応募のしかた 次に挙げる①~④の命題のうち一つをとりあげ、それについてあなたの考え方を論理的に展開するエッセイを日本語ないし英語で書いてください。A4用紙で3~5枚程度の長さとします(ワープロ使用を推奨します)。日本語の場合、4000字~5000字でまとめてください。 国際大会本選ではすべて英語で書くことになります。特に本選出場を目指す人は、エッセイ本文を日本語で書く場合、その内容を100語程度の英文で要約したものを添付するか、この予選でも英語で書いてみることをおすすめします。
IPO予選 課題 ① A sense of responsibility for the continuance of a social system is basic to any morality. (Whitehead) 社会秩序の存続に対する責任感は、あらゆる道徳の基礎である。(ホワイトヘッド) 「モラル崩壊」といわれるこの時代、あらためて「道徳」というものの意味が問い直されているといえます。そもそも社会が成り立ってゆくためには何が求められるのか。道徳というものの持つ意味は何か。それを考えさせる一節です。 A. N. ホワイトヘッド(1861-1947)は英国生まれ、後にアメリカに渡って活躍した哲学者。数理論理学者として活躍した後、渡米後は哲学者として、近代科学の機械論的な世界観を乗り越え、この宇宙を創造性に満ちたプロセスとして理解する「有機体の哲学」を提唱しました。上の一節を含む著書『ホワイトヘッドの対話:1934-1947』Dialogues of Alfred North Whiteheadは、弟子のジャーナリスト、ルシアン・プライスがハーバード大学引退後のホワイトヘッドの自宅で開催された談話集会での恩師の肉声を記録したもので、1947年12月30日の永眠の直前(11月11日)の談話まで収めます。形而上学的文明論として出色の記録で、英国人としての米国観察、20世紀論も読ませます。プラトンの対話編が20世紀に躍りこんだような生きた哲学書といえましょう。最後の文章「宇宙における(神との)共同創造者としての人間の真の運命こそ、人間の尊厳であり、崇高さなのです。」はホワイトヘッドの形見の一句(memento)です。 ② Why is there something, rather than nothing? (Leibnitz) なぜ何かが存在するのであって、何も無いのではないのか。(ライプニッツ) 哲学の根本問題ともいうべき、「存在」への驚きを何よりもはっきりと表した一節です。そもそもこの世界が存在すること自体が不可思議きわまりないこと。それに気づくところから哲学的な問いも始まる、というのです。それはまた、こうした問いを発している自分が存在することに対する不思議にもつながってくるでしょう。 ライプニッツ(1646-1716)はドイツの哲学者。微積分学を形成するなど、数学者としても有名ですが、ものごとが生じるには必ずそれ相応の理由がなければならない、という「充足理由律」を原理とし、世界の根本を生きた個体である「単子(モナド)」として考える哲学を提唱しています。 ③ If I had to choose between betraying my country and betraying my friend, I hope I should have the guts to betray my country. (Forster) もし祖国と友、どちらを裏切るかを選ばなければならないとしたら、私は祖国を裏切る勇気を持ちたいものだ。(フォースター) 究極の選択ともいうべき、道徳的ディレンマについて問いを投げかけています。私たちがどれほど国というものに支えられて生きているかは、普段では気づかないほどになっています。その一方で何より大切にしたい友、友情というものがある。どちらを選ぶのか、みなさんの立場からも問いぬいてもらいたいところです。 E. M. フォースター (1879-1970) は英国の小説家で、『インドへの道』が代表作。ヨーロッパがナチスの脅威に怯えた時代に自由人として発言し続け、異文化同士の出会いとその困難さに対して独特の洞察力を示す作品を発表しました。 ④ Does science need philosophy? (Korean IPO Committee, 2004) 科学は哲学を必要とするか。(2004年IPO韓国大会の課題) 今はまさに科学時代。科学は宇宙のはじまりから生命の神秘に至るまで世界のあらゆる物事を解き明かそうとしており、また科学の成果をもとにしたさまざまな技術は、私たちの生活をますます便利に、豊かにしています。そんななかで哲学は必要とされるのか。そもそも「科学」、「哲学」とはどういうものなのか。ここでみなさん自身が考えてみたらどうでしょうか。 予選では課題文の日本語訳と解説をつけましたが、国際大会本選では単に英文で課題文のみが与えられる形式になります。

-=-=-=-=-

* 作業内容 A *
レコードから、文字列「height」を含む行をすべて抜き出してください。大文字と小文字は区別します。

* 抽出データ *

-=-=-=-=-

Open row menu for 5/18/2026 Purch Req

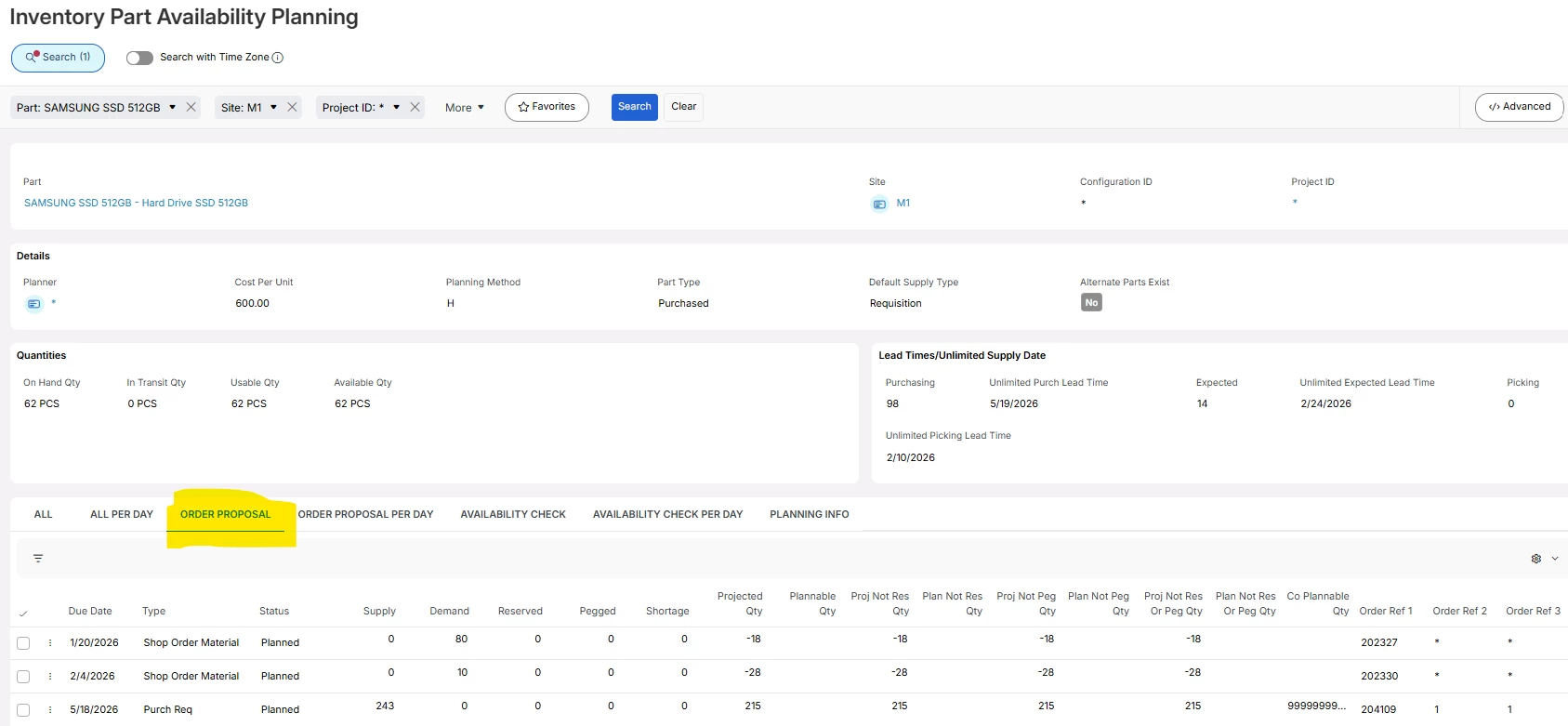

-=-=-=-=-

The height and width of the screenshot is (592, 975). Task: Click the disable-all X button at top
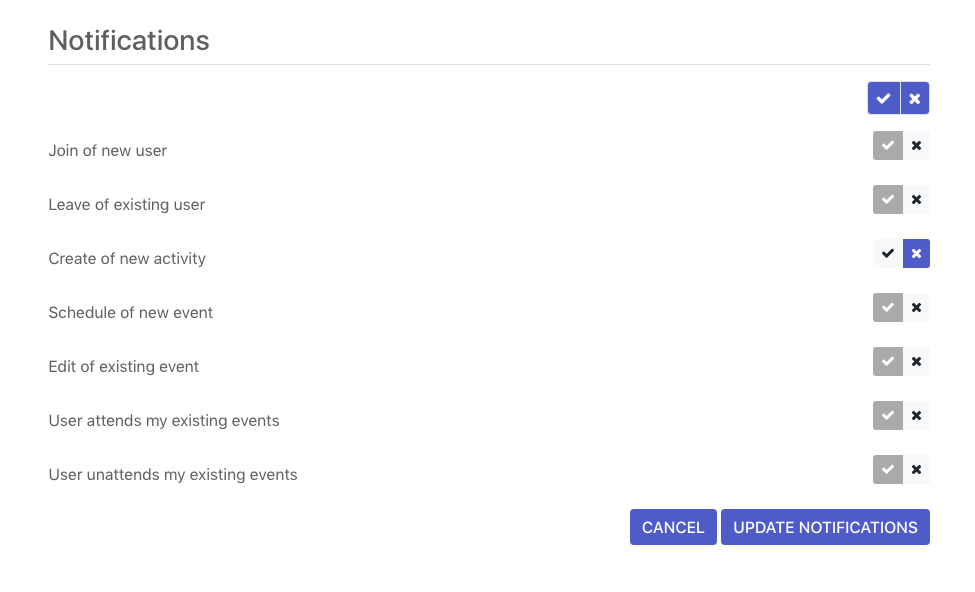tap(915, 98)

-=-=-=-=-

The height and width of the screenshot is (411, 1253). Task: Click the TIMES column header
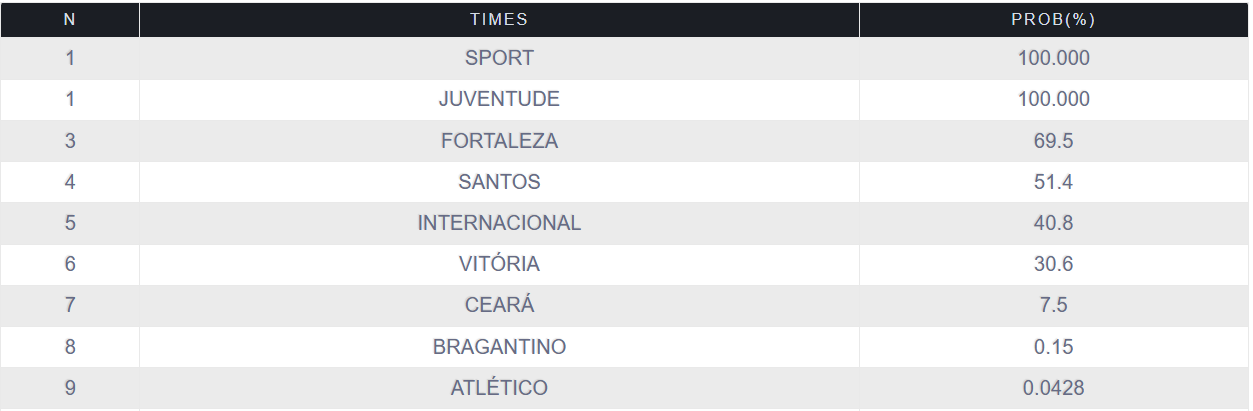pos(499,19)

-=-=-=-=-

* 作業内容 B *
ページによると、エッセイを日本語で書く場合は何字でまとめることになっていますか。

* 期待される出力 A *
The height and width of the screenshot is (592, 975). Task: Click the disable-all X button at top
The height and width of the screenshot is (411, 1253). Task: Click the TIMES column header

* 期待される出力 B *
4000字~5000字です。